Mustafa Özkan

Personal information
- Date of birth: 21 February 1975 (age 51)
- Place of birth: Forchheim, West Germany
- Height: 1.89 m (6 ft 2 in)
- Position: Forward

Youth career
- 1. FC Nürnberg

Senior career*
- Years: Team / Apps / (Gls)
- 1995–1997: Beşiktaş / 42 / (9)
- 1997–1999: Kocaelispor / 21 / (4)
- 1998: → İstanbulspor (loan) / 10 / (0)
- 1999: Grasshoppers
- 1999–2001: Stuttgarter Kickers / 20 / (2)
- 2001–2002: Göztepe / 36 / (12)
- 2002–2003: Denizlispor / 29 / (8)
- 2003–2005: Gençlerbirliği / 68 / (18)
- 2005–2007: Malatyaspor / 60 / (10)
- 2007–2008: Ankaragücü / 11 / (0)
- 2008–2009: Antalyaspor / 18 / (3)
- 2009–2010: Diyarbakırspor / 1 / (0)
- 2010: → Rizespor (loan) / 4 / (0)
- 2010: Rizespor

International career
- 2003: Turkey / 1 / (0)

= Mustafa Özkan =

Turkish footballer (born 1975)

Mustafa Özkan (born 21 February 1975) is a former professional footballer who played as a forward.
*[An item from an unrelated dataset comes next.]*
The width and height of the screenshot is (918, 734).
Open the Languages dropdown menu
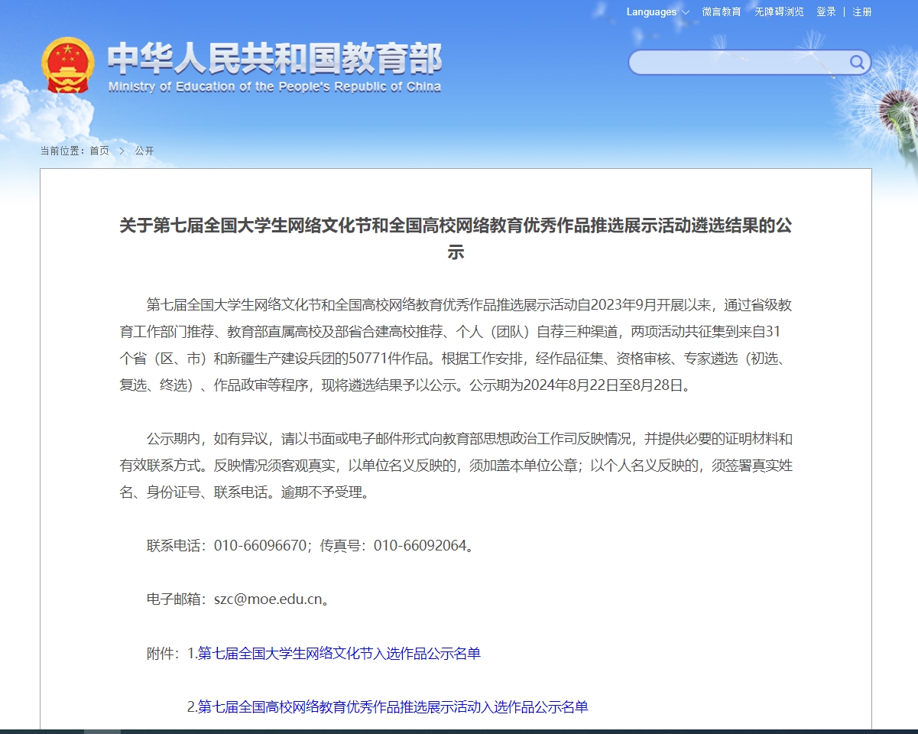pyautogui.click(x=652, y=12)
Özkan played two seasons for Stuttgarter Kickers in the 2. Bundesliga, appearing in 20 league matches. He also played for several clubs in Turkey, including Beşiktaş, Gençlerbirliği, Malatyaspor and MKE Ankaragücü.

Born in Germany, he made one appearance for the Turkey national team in a friendly against Ukraine on 12 February 2003.